7. My college decision was the most I’ve ever opened myself up to judgement, and there’s been a lot of it. Long story short, I’ve known I was going to do medicine since third grade when I’d make ice bags for my clumsy sister and whip out the bottle of Bactine when homegirl got all scratched up. I fell in love with the number one public premedical University- University of North Carolina- but was super discouraged when I found out the had not only a 24 percent acceptance rate but an 18% student body capacity for out of staters like me (turned out to be an 11% acceptance rate for OOS). I read forums of kids with perfect test scores, valedictorians, overachievers, all declined or waitlisted. I wanted to give up but I knew I belonged there, so I applied. It was scary applying out of state and feeling called across the country, but I knew if I got in I was lucky to have the opportunity to go, so I went for it. Even though UNC was a top 5 public school and has this program, I received lots of feedback with a negative connotation Feedback like “why UNC thats so random, are you sure” or “do you really think you can live so far away” or “why would you ever leave Texas”. Deciding to leave what I know and explore a new place and top education was a scary consideration, but when I surprisingly was accepted, it was the quickest and scariest yes I ever said. It’s still scary, but its what I’m supposed to do, so I’m being bold and chasing after it.
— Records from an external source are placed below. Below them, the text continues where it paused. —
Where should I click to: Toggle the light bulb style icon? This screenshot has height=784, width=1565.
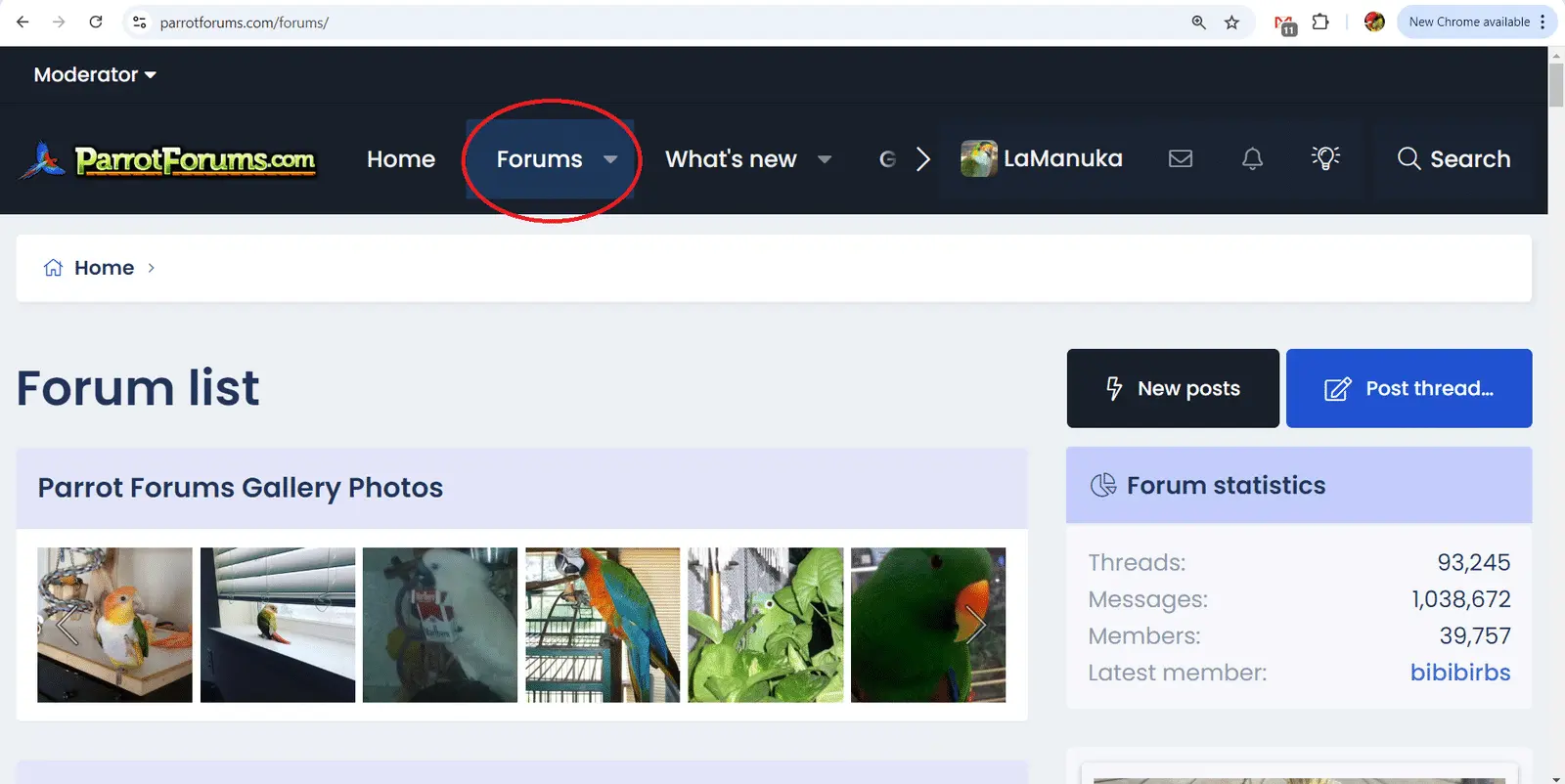pos(1325,158)
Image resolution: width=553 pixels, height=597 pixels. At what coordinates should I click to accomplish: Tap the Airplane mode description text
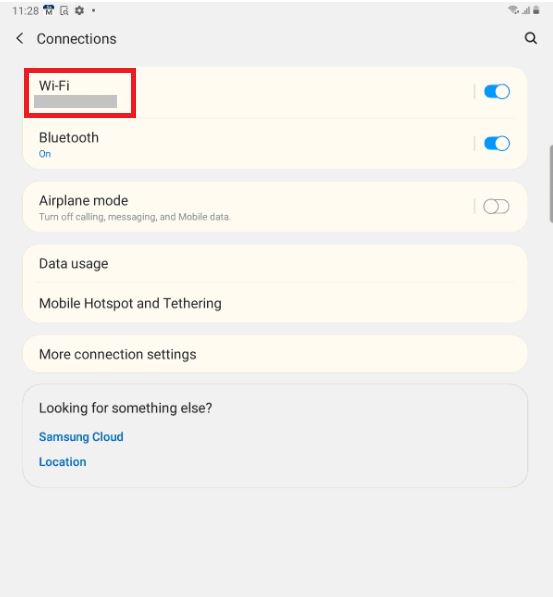pyautogui.click(x=134, y=217)
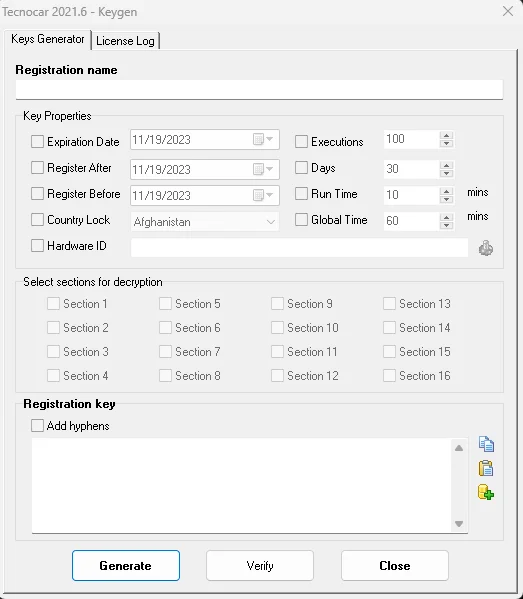This screenshot has width=523, height=599.
Task: Switch to the License Log tab
Action: 125,41
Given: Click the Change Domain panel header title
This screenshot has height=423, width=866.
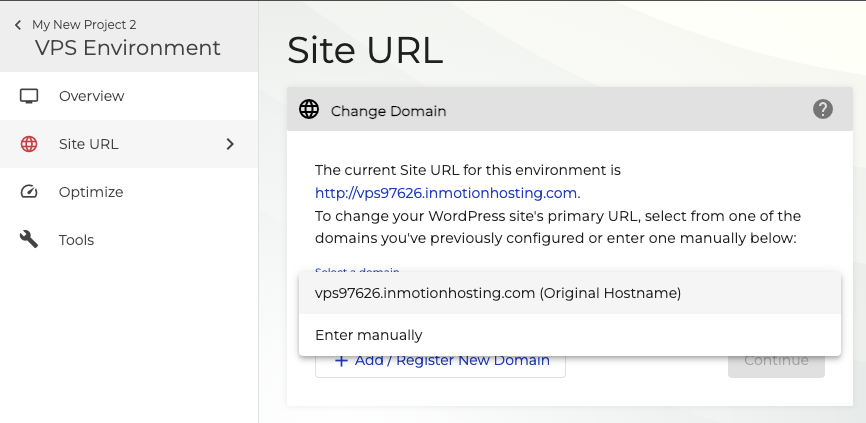Looking at the screenshot, I should 388,111.
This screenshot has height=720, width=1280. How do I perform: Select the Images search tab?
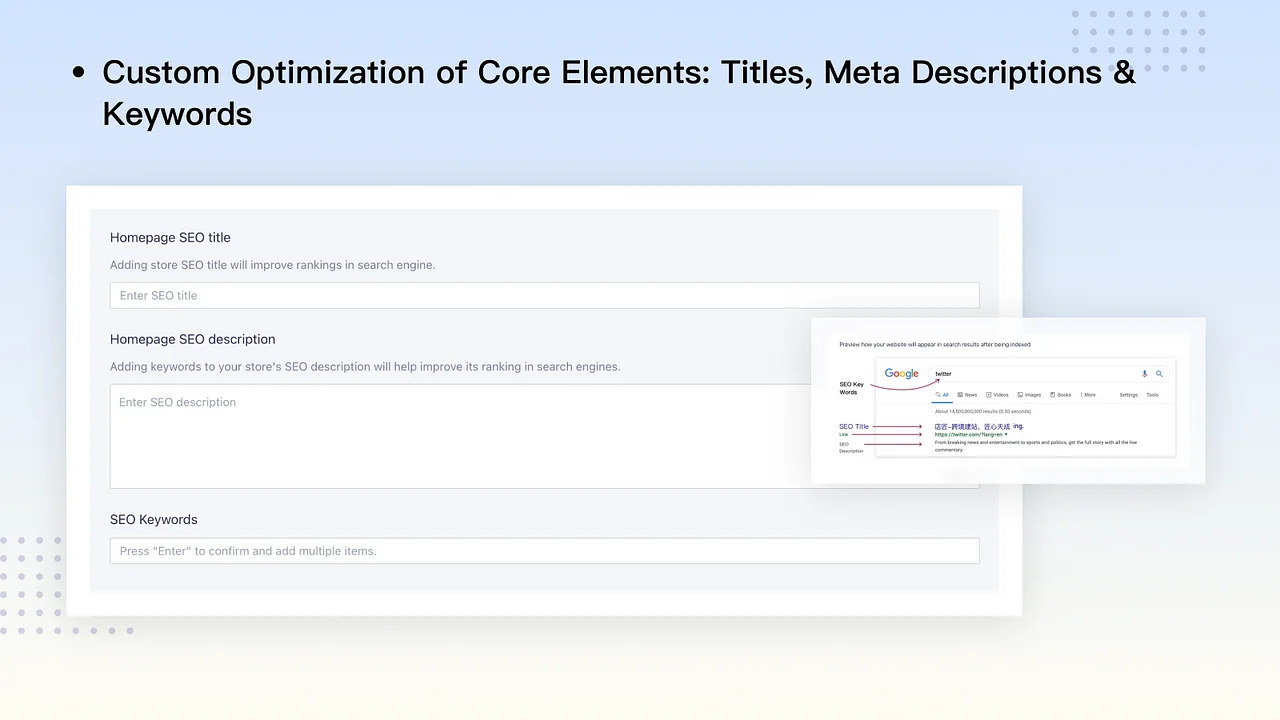(x=1029, y=395)
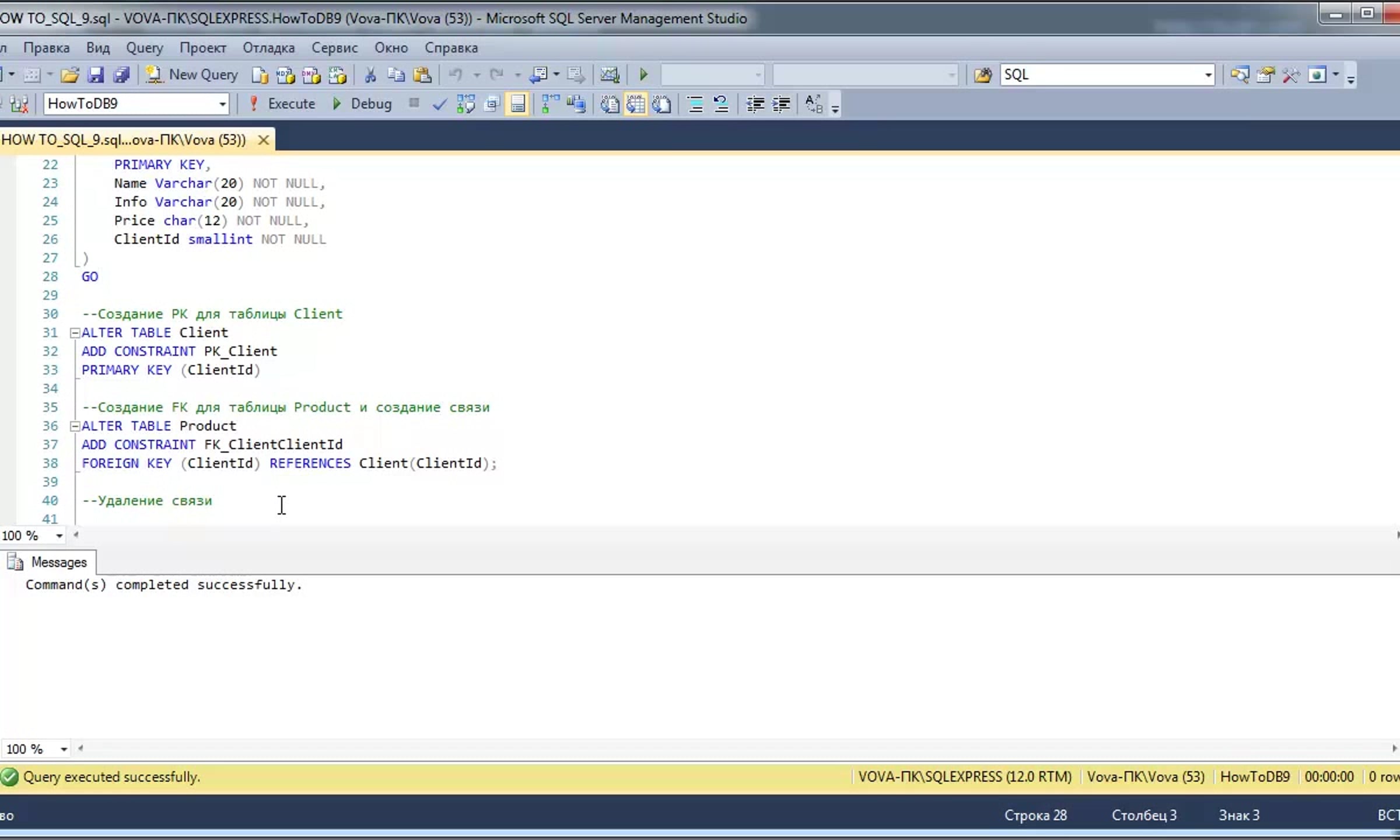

8. New state = new friends. Facebook and Insta have been my go tos for new UNC friends, but its always awkward reaching out to people and totally putting yourself out there to be flat out REJECTED man!! Like ouchie!!! I forced myself to slide into some dms to make some gal pals!! and as always boldness seems to pay off!! I have a roomie!! People are people, and I learned that as much as I would love for someone to reach out and want to be friends, someone else would probably love that as well. We’re all people who need people, so why not just go for it!!! Go make some new gal pals!
9. We’ll keep this one short. I hate dating because I don’t like opening up. I made myself go on dates. Ah. At least I have some funny stories now, but I also have a higher self confidence about meeting new people!! Woooohoooo
10. I decided I am worth more than the back burner, so I had to leave some toxic friendships at seventeen. I was tired of being used only for homework help or to lift someone up without mutual investment, so leaving when its hard but its right was a bold move. I grew into a wide array of people who love me for silly goofy ME!!! It’s the healthiest I have ever been.